• _Problème posé 1_: Relevez toutes les lignes des enregistrements qui contiennent la chaîne "agent". La casse compte.
----- Texte
Un autre type d’hommage est celui que rend Vallières à ses grands-mères dans Asbestos et aux travailleurs dans Fermont, deux pièces plus engagées. «Ce sont un peu des chansons sœurs, l’une a mené à l’autre, explique le chanteur. Je ne sais pas si on peut les qualifier d’“engagées”; Asbestos, c’est avant tout une chanson d’amour, de solidarité dans le couple, mais c’est vrai qu’il y a un côté social aussi, puisque j’aborde un conflit marquant de l’histoire syndicale québécoise, le début de la syndicalisation.»

Asbestos, Vincent Vallières l’a chantée un jour à Fermont, où elle a été accueillie par un tonnerre d’applaudissements. «Deux travailleurs sont venus me voir pour me dire qu’ils avaient vraiment connecté avec cette pièce, se souvient l’artiste. J’ai écrit Fermont – qui est une autre chanson d’amour, un gars qui parle à sa blonde – pour rendre hommage à ces travailleurs qui vont là-bas, travaillent 21 jours, reviennent 7 jours à Montréal. Je les trouve vraiment courageux. On me dit des fois que ça ne doit pas toujours être facile, la tournée; ce n’est rien en comparaison de ce qu’eux vivent!»
----------
----- Données fournies
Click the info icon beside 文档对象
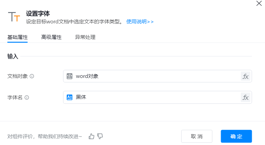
----------
----- Données fournies
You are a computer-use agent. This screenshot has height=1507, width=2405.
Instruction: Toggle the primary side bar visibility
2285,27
----------
----- Données fournies
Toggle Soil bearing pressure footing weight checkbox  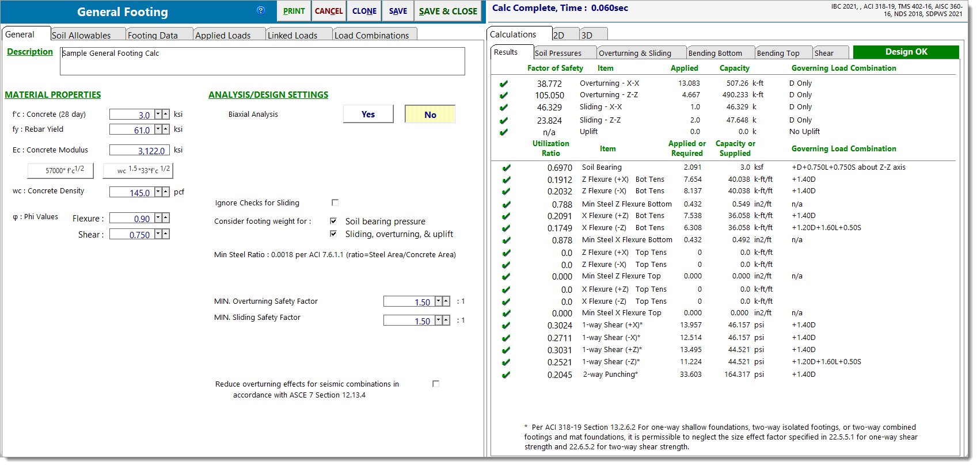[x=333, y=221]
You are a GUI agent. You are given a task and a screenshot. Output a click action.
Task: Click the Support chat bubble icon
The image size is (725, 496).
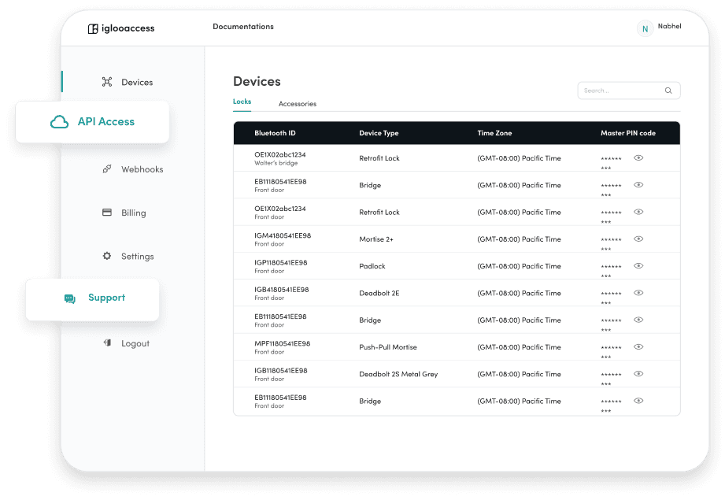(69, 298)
----------
• _Problème posé 2_: Poursuivez le texte sur les chansons Asbestos et Fermont de Vincent Vallières à partir de sa dernière phrase.

• _Réponse rédigée 1_:
You are a computer-use agent. This screenshot has height=1507, width=2405.
You are a GUI agent. You are given a task and a screenshot. Output a click action.

• _Réponse rédigée 2_:
Et parlant de tournée, celui qui a fini il n’y a pas si longtemps sa série de spectacles pour Le monde tourne fort pense déjà à la prochaine, qui devrait s’amorcer à la mi-novembre. «Ce sera avec les mêmes musiciens que la dernière, peut-être un de plus, s’enthousiasme-t-il. C’est toujours excitant, parce que les chansons prennent une autre forme en spectacle; parfois elles sont collées sur le disque, puis il y a une espèce de détachement, ça devient autre chose. Mais il faut quand même que les gens retrouvent l’énergie de la chanson qu’ils aiment.»

***
Les mots des autres
Si on retrouve des citations de poètes et d’écrivains dans les chansons de Vincent Vallières, c’est que les livres l’accompagnent souvent en tournée. Il nous parle de ses trois derniers coups de cœur littéraires :

  • Autoportrait de l’auteur en coureur de fond
    Haruki Murakami

«Je ne sais pas trop pourquoi, mais le geste d’écrire est pour moi intimement lié à celui de courir», écrit Vincent Vallières dans le livret de Fabriquer l’aube. Ce qui explique sa fascination pour les livres sur le sujet, dont cet essai autobiographique de Murakami.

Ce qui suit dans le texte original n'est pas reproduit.